Computer software controls many major aspects of modern life, including air travel, power distribution, banking, medical treatment, traffic control, and a myriad of other essential infrastructures. Unfortunately, weaknesses in software code (such as memory corruption, fixed-width integer computation errors, input validation oversights, and format string vulnerabilities) remain common. Via these weaknesses, attackers are able to hijack an application's intended control flow to violate security policies by exfiltrating secret data, allowing remote access, bypassing authentication, eliminating services, or other techniques.

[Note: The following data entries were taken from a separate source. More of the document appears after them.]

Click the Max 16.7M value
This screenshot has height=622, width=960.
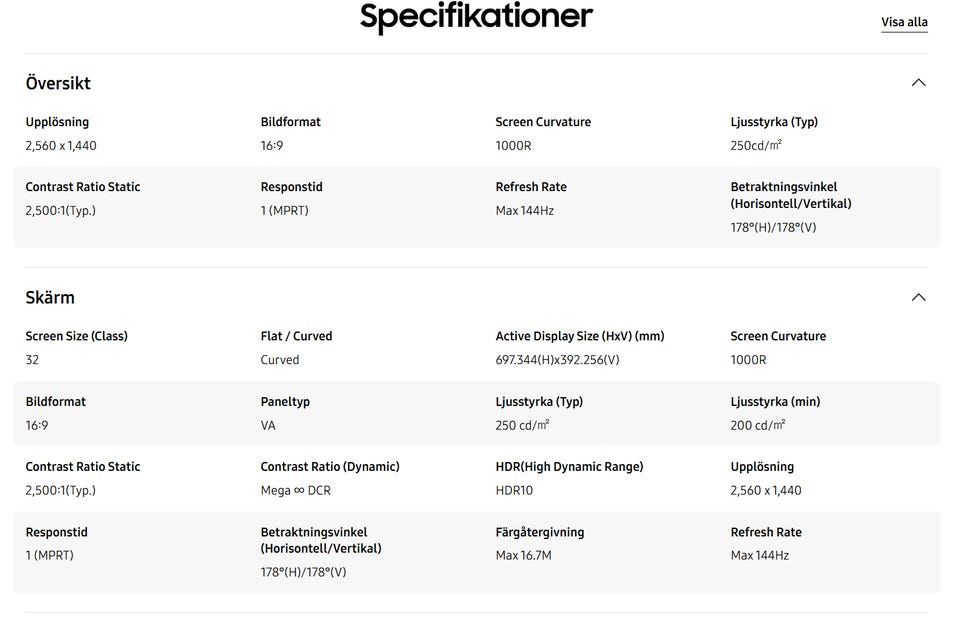(523, 555)
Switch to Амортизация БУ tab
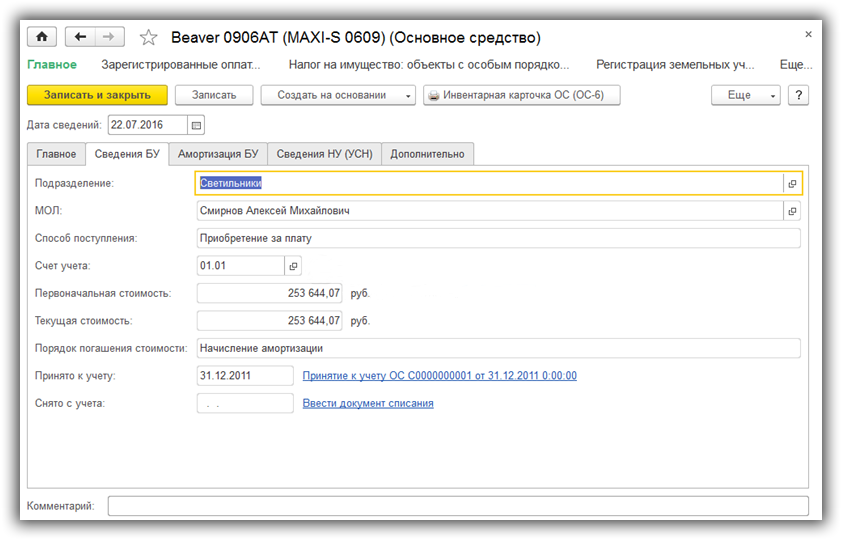Screen dimensions: 842x540 click(218, 154)
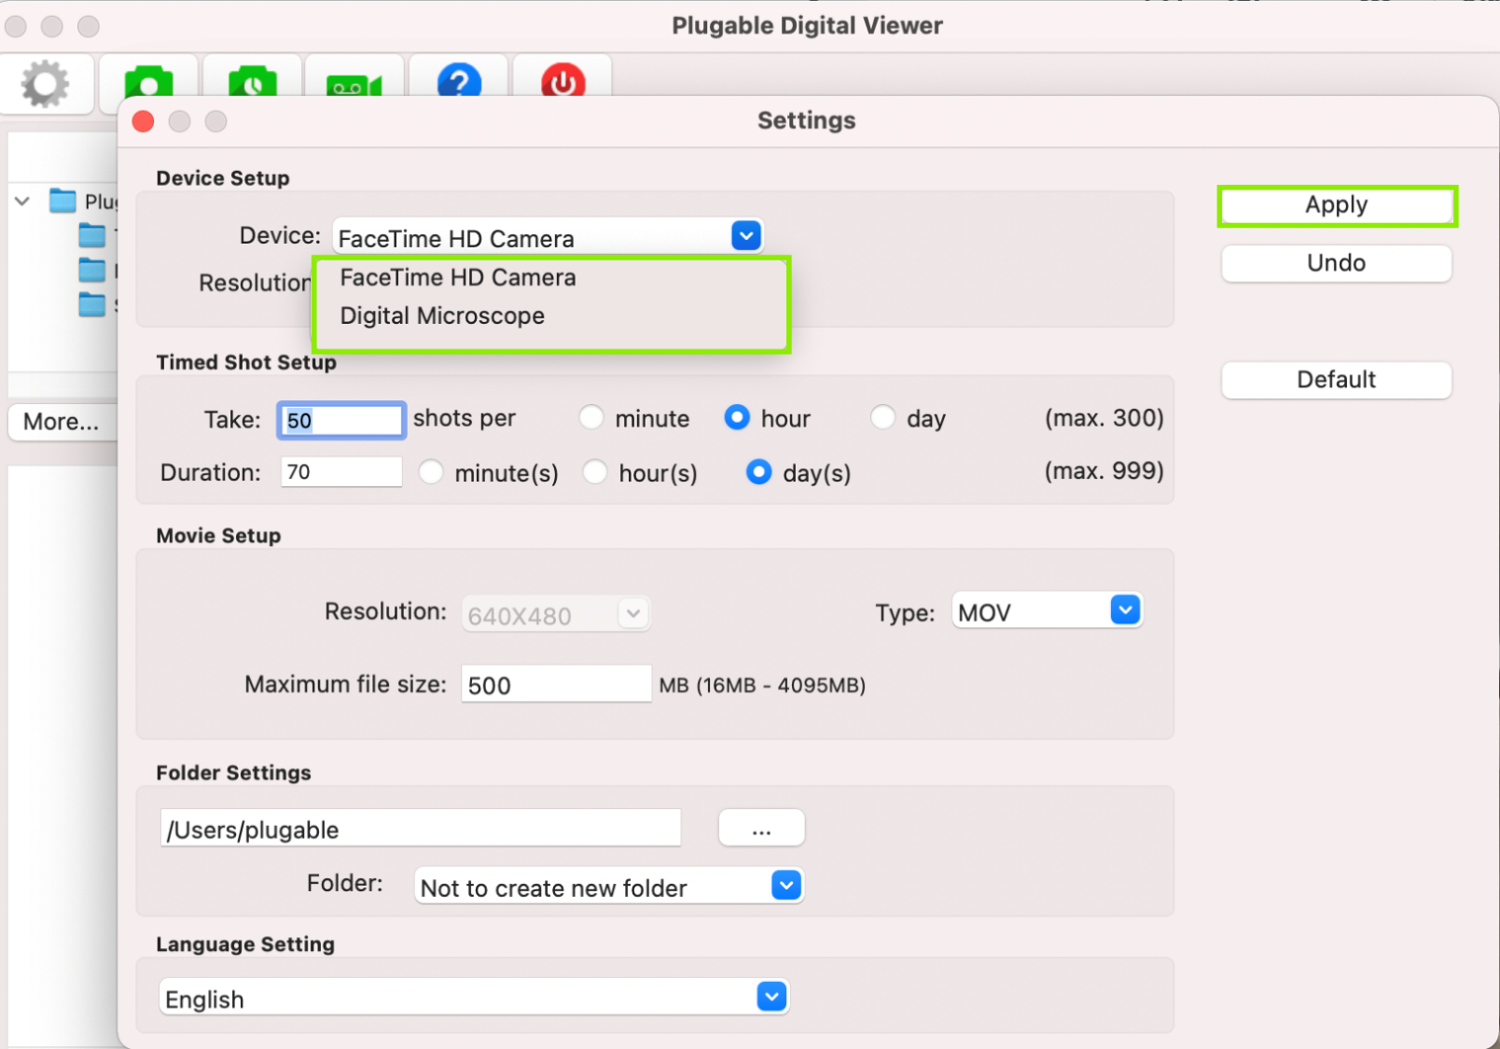Viewport: 1500px width, 1049px height.
Task: Select the minute shots-per radio button
Action: click(591, 418)
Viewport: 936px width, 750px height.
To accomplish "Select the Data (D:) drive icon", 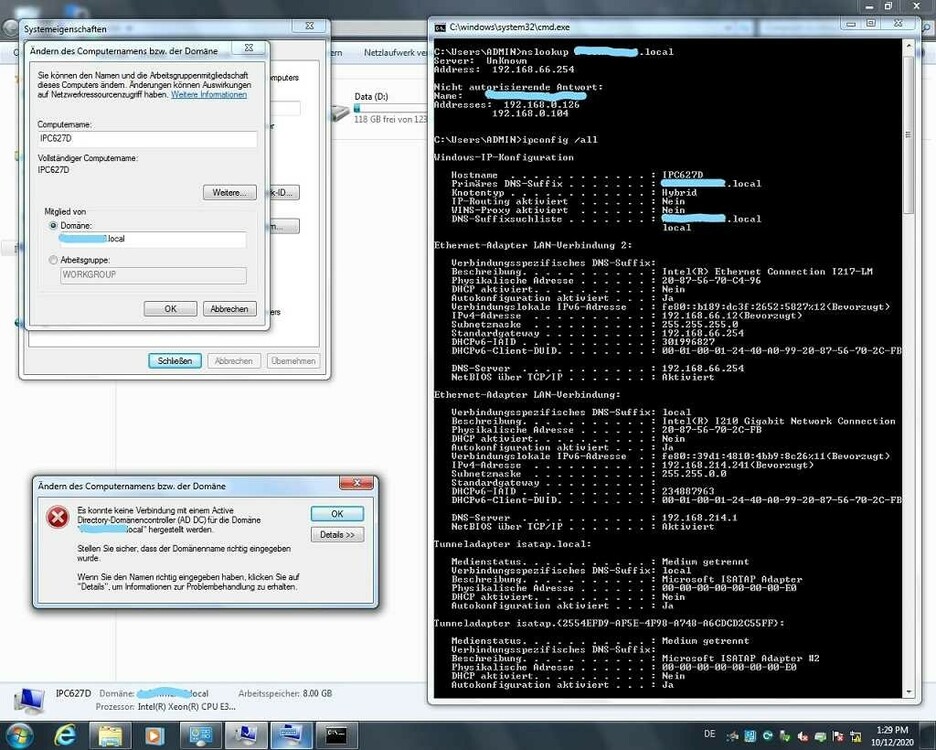I will [339, 113].
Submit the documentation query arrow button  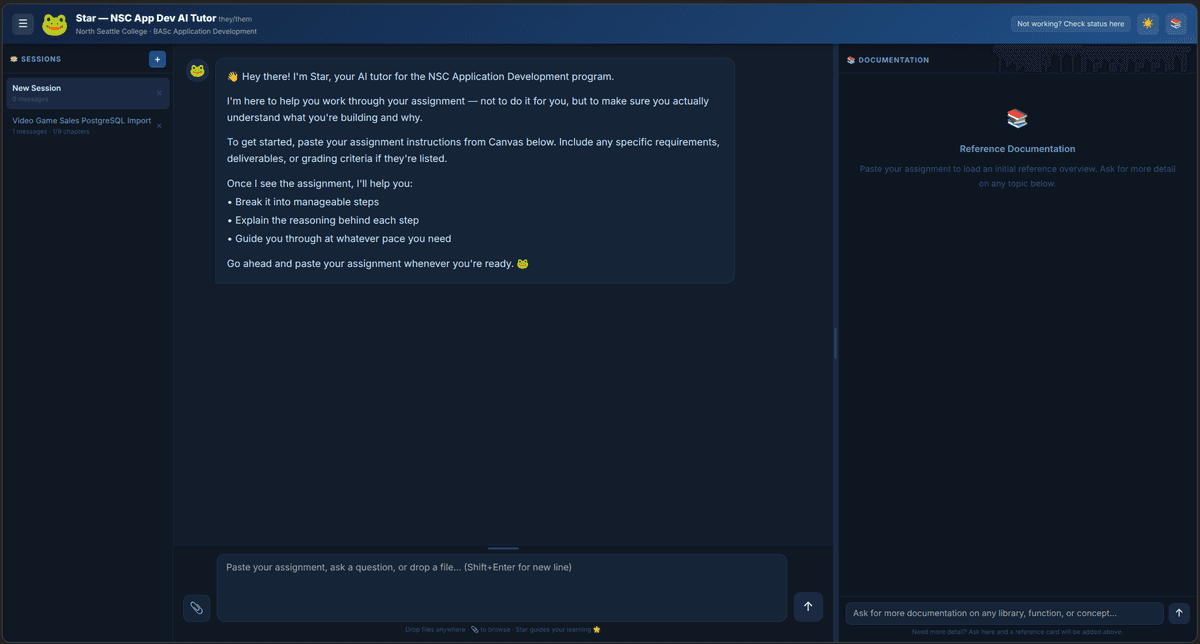pos(1178,612)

Unfortunately, modern deployed defenses fail to thoroughly mitigate these threats, even when composed. Some techniques may randomize the addresses to a limited extent used in a program, but unfortunately only some addresses are randomized in modern implementations, and only randomize the base address of loaded functions or modules, not each address within the module. Thus, prior techniques are vulnerable to information-leakage and entropy-exhausting attacks. Other techniques delineate code from data to prevent code-injection attacks. However, arc-injection attacks and various forms of return-oriented programming (ROP) attacks bypass those defensive techniques by reusing code already embedded in the program. Additionally, methods that attempt to effectively address these weaknesses require computational overhead that makes their computational cost prohibitive.
The present invention meets these needs of the many industries that rely on the security of their software, including but not limited to essential infrastructures for government, commerce, and even personal computing.